[Collection entries]
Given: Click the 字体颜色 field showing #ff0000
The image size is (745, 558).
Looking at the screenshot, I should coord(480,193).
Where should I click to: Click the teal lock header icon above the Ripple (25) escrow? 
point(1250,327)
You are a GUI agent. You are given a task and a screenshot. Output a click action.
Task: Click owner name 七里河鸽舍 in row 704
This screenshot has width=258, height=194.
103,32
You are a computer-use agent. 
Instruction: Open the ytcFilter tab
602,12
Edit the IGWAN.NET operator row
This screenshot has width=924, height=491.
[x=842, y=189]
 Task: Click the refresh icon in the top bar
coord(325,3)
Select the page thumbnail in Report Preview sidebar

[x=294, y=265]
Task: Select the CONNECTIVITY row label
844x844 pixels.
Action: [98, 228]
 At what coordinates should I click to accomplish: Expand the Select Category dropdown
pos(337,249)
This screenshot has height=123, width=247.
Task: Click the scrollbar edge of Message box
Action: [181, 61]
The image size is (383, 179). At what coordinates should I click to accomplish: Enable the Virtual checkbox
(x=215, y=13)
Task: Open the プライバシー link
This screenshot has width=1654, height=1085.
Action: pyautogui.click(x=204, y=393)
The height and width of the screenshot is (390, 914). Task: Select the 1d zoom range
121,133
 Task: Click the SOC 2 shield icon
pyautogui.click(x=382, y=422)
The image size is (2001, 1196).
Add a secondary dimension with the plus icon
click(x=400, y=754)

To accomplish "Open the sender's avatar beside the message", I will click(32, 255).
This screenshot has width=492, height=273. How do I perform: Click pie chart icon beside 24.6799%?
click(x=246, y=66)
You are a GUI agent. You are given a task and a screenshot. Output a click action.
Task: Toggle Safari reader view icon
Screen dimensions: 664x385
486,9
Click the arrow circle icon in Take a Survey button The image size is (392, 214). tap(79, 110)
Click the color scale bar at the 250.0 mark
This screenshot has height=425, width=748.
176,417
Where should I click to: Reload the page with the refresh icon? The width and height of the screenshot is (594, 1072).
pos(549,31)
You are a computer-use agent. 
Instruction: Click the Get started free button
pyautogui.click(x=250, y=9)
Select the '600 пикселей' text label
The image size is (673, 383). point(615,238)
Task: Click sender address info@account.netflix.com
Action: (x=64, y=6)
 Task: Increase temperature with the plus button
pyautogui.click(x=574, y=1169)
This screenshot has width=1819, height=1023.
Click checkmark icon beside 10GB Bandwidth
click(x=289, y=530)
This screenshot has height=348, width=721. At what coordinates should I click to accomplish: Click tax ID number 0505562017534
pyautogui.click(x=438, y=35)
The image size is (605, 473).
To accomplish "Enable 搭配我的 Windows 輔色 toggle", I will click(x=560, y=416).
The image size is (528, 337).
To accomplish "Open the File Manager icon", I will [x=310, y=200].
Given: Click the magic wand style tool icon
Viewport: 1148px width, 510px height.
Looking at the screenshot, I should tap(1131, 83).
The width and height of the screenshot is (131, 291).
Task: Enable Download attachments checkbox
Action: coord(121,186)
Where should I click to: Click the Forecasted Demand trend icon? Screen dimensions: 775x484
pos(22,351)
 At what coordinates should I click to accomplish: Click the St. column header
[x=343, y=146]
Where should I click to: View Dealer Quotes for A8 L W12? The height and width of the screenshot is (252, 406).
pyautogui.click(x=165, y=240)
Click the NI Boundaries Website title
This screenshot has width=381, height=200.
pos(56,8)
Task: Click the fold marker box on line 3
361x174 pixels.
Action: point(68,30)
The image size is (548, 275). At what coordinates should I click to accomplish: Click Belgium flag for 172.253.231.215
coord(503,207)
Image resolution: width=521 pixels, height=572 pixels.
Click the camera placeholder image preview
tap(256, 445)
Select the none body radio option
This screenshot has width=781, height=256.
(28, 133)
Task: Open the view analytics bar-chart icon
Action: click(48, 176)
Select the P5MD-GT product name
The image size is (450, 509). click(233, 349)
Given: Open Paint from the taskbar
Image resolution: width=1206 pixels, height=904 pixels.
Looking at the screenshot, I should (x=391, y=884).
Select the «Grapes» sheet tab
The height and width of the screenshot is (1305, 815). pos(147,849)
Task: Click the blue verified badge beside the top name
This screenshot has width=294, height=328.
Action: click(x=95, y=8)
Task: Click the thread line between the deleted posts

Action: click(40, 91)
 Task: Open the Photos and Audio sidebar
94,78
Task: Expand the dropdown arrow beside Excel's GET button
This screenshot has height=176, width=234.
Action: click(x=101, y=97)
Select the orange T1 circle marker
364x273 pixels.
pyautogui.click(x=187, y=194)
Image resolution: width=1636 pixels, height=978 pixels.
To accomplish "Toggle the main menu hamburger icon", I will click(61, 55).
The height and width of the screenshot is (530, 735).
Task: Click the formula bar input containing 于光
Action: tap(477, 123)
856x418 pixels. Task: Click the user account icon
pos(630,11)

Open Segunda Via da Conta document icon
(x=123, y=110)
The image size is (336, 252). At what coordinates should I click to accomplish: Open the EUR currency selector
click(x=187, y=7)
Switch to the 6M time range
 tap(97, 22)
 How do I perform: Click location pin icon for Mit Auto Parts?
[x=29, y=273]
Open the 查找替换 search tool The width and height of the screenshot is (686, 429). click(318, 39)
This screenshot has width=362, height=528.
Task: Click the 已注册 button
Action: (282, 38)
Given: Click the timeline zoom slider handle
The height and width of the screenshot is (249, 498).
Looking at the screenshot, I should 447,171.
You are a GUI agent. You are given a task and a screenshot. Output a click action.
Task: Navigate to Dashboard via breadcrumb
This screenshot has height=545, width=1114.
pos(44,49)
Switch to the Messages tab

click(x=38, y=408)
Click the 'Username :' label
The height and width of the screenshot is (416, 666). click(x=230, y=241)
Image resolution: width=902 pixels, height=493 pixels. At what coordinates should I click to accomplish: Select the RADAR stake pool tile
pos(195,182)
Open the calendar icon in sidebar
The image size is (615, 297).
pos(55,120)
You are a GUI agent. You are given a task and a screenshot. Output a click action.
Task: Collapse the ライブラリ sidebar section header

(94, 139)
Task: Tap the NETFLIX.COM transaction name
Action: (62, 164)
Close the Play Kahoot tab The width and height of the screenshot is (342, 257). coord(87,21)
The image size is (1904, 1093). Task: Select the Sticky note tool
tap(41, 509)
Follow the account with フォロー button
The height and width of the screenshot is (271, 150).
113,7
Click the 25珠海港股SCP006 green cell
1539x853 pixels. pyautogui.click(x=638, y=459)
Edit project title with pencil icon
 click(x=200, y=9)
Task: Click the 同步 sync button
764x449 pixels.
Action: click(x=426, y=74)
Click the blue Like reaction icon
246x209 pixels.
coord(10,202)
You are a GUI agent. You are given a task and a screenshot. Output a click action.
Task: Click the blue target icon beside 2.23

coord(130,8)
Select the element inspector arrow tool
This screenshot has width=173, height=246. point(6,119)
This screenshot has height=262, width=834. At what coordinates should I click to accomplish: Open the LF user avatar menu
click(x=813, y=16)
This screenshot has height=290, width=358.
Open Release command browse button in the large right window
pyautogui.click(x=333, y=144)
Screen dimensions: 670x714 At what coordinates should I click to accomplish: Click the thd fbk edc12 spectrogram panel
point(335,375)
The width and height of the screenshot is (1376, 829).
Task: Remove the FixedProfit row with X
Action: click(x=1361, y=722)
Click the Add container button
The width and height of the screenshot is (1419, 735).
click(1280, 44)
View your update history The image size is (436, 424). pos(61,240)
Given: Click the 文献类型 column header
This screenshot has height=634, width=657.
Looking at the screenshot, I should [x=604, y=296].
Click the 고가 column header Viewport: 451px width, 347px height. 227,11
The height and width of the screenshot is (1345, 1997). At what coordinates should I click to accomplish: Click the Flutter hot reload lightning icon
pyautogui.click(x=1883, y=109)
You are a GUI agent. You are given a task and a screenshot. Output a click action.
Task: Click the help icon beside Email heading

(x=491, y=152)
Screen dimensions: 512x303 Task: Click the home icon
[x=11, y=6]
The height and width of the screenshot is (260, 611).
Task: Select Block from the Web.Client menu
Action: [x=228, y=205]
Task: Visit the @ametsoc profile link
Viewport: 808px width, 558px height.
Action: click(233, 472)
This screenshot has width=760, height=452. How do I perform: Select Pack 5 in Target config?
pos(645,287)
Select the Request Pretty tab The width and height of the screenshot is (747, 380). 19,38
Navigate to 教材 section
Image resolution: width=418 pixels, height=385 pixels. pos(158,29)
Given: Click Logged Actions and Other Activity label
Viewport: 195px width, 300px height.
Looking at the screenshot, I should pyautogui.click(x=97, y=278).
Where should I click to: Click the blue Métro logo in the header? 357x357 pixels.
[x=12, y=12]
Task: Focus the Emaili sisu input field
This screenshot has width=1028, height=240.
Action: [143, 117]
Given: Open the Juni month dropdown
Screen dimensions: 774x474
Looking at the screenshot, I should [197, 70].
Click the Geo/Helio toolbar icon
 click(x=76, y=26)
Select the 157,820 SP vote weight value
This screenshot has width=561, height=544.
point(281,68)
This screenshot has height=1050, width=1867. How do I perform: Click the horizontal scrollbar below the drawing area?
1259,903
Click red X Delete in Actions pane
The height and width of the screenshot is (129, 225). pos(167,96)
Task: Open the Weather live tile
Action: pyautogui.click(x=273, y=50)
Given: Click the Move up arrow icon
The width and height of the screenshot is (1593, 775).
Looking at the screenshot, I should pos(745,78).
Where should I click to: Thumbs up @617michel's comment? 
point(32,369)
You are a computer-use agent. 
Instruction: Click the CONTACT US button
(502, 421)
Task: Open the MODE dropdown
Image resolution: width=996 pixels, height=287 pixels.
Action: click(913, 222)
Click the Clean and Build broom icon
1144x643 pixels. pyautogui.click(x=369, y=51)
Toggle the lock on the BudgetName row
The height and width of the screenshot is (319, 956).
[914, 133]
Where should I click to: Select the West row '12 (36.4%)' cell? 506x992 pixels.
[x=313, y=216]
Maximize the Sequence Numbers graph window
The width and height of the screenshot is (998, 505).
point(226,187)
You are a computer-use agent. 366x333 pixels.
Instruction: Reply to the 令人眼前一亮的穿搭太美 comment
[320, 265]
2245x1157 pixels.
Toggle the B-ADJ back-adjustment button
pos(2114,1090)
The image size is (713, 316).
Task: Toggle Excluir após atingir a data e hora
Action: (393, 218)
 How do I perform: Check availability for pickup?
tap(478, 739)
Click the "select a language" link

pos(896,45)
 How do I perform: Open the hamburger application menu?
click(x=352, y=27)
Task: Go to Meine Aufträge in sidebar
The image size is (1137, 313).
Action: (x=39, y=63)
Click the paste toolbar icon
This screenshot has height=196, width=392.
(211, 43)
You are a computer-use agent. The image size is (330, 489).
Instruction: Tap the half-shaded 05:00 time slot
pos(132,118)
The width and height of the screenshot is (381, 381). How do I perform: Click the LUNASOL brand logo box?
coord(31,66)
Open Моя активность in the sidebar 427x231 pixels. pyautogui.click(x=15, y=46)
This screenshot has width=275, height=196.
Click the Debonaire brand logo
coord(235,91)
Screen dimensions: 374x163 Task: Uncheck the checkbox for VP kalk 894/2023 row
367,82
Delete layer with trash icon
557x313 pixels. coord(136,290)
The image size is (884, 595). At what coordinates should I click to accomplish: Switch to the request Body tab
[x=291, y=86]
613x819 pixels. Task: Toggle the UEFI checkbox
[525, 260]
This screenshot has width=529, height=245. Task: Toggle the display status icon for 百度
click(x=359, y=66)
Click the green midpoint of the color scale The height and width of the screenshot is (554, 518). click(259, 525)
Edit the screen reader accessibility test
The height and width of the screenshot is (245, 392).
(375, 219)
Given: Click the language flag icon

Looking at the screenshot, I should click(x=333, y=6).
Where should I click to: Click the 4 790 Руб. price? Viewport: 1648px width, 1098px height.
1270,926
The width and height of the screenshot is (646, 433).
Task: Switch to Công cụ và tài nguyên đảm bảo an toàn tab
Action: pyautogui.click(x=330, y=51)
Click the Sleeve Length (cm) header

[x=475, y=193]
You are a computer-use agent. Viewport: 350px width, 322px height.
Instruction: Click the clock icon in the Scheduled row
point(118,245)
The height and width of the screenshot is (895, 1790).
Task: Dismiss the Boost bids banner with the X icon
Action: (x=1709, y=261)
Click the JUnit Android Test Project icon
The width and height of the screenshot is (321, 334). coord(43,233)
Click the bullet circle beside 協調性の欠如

**WHAT TO WORK ON:** Extract the collection entries from their first line through the line containing "Action: [98, 228]", inclusive, and reproduce each line verbatim.

**SOLUTION FOR THIS PROBLEM:**
Given: Click the 字体颜色 field showing #ff0000
The image size is (745, 558).
Looking at the screenshot, I should coord(480,193).
Where should I click to: Click the teal lock header icon above the Ripple (25) escrow? 
point(1250,327)
You are a GUI agent. You are given a task and a screenshot. Output a click action.
Task: Click owner name 七里河鸽舍 in row 704
This screenshot has width=258, height=194.
103,32
You are a computer-use agent. 
Instruction: Open the ytcFilter tab
602,12
Edit the IGWAN.NET operator row
This screenshot has width=924, height=491.
[x=842, y=189]
 Task: Click the refresh icon in the top bar
coord(325,3)
Select the page thumbnail in Report Preview sidebar

[x=294, y=265]
Task: Select the CONNECTIVITY row label
844x844 pixels.
Action: [98, 228]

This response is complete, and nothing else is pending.